An active addict’s drug of choice is not simply a substance. From their perspective, it is their security. The relationship they develop with drugs or alcohol becomes their most intimate and valued one. Therefore, people in their lives who were once cherished begin to feel abandoned and betrayed, as if they have been replaced by drugs or alcohol.
Indeed, they have.
Unfortunately, if friends, family members or significant others voice these feelings, thoughts or experiences regarding this reality or attempt to rescue the individual from the throes of active addiction, they are typically met with varying degrees of denial and distortion. These defense mechanisms are usually present with the active addict’s efforts to:
- deny a problem with drugs or alcohol
- dismiss any expressed pain or suffering caused by the abuse of these substances
- accuse those confronting the addiction of wrongful behavior
- shift blame and accountability to the intervening individuals
- manipulate said individuals with victimization, excuses and verbal expressions of martyrdom and self-pity
These behaviors work to defend active addiction by denying its existence and distorting the reality of its destructive nature. Ultimately, the combined forces of denial and distortion—as presented in the bulletin points—create a chaotic maze of the active addict’s circular logic and the loved one’s dizzying cycles of repeated attempts to communicate concern. The latter continually get stonewalled and eventually shut down. The well-orchestrated topsy-turvy outcome serves to distract and dissuade everyone from their attempts to confront the active addiction in the first place.
Distortion and Denial
In short, the process of confronting active addiction can be crazy-making. Moreover, to attempt to address it repeatedly is the definition of insanity—doing the same thing over and over and expecting different results. It is both a setup and a characteristic of codependency.

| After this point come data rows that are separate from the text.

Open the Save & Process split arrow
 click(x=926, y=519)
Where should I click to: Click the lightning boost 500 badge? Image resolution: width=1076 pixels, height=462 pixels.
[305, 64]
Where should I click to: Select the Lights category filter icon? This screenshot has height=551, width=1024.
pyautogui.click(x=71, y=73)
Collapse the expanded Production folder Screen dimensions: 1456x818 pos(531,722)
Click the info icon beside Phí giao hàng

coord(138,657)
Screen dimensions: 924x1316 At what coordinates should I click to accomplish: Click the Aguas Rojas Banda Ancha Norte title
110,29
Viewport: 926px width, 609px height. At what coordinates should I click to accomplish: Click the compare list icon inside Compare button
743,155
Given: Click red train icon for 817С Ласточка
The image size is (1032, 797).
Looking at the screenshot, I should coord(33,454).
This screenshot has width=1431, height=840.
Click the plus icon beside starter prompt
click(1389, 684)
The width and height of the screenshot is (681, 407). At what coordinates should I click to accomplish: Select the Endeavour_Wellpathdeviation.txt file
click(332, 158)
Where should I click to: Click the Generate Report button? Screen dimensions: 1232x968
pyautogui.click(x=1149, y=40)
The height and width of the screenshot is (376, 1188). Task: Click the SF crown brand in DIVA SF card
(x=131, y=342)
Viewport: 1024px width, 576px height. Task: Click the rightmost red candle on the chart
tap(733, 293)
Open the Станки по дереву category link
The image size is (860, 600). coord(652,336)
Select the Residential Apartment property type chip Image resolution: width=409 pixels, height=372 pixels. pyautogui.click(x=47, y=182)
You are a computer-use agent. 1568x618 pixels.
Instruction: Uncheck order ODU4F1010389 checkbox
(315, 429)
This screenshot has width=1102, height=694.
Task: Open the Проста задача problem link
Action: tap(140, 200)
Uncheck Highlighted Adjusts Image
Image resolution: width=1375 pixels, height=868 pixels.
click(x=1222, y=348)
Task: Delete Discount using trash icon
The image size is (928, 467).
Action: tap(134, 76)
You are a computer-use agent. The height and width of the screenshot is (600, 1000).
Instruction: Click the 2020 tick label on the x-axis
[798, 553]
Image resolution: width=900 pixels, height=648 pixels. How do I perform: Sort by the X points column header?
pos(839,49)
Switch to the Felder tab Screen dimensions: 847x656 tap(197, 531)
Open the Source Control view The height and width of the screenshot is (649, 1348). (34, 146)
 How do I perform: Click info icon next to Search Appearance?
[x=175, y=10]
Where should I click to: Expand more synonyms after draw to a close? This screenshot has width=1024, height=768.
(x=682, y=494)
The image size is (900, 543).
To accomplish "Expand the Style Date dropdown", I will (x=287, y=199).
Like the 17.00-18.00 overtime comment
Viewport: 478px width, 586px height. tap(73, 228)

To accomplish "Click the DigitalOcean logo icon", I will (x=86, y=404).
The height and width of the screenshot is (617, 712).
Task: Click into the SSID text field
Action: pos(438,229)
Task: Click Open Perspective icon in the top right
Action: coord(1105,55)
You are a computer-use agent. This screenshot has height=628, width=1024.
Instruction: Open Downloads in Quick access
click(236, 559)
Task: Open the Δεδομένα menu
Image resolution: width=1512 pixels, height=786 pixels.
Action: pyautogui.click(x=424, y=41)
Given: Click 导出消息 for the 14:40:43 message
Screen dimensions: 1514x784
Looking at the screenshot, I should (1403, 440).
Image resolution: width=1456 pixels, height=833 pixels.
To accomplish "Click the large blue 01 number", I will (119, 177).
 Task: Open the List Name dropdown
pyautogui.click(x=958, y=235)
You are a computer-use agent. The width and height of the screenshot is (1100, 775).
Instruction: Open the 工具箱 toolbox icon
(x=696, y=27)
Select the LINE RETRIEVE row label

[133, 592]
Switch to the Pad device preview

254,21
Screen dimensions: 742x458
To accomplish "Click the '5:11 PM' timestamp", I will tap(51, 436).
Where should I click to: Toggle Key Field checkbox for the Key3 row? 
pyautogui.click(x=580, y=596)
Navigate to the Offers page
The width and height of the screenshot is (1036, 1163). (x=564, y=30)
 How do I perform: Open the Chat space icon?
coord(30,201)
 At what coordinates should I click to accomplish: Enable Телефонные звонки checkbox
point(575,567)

That is the very reason denial and distortion are indeed addiction’s most powerful bodyguards. They not only work to protect the addictive substances and addiction itself. They also formulate such an insane, dysfunctional experience that those who become concerned and wish to interfere or intervene are forced to either maladapt and become increasingly codependent—a condition that requires recovery as well—or back off and simply let go.
Though the latter is always easier said than done, it is the necessary step each concerned individual must take in an effort to protect their own sanity and overall wellness. Aside from an organized intervention in which at least one helping professional is present to facilitate and mediate, there is nothing more that can be done to save an active addict from themselves. To prevent becoming an enabling part of the problem or an enmeshed piece of the dysfunction, loved ones must quickly employ their own empowering entourage: detachment and disengagement.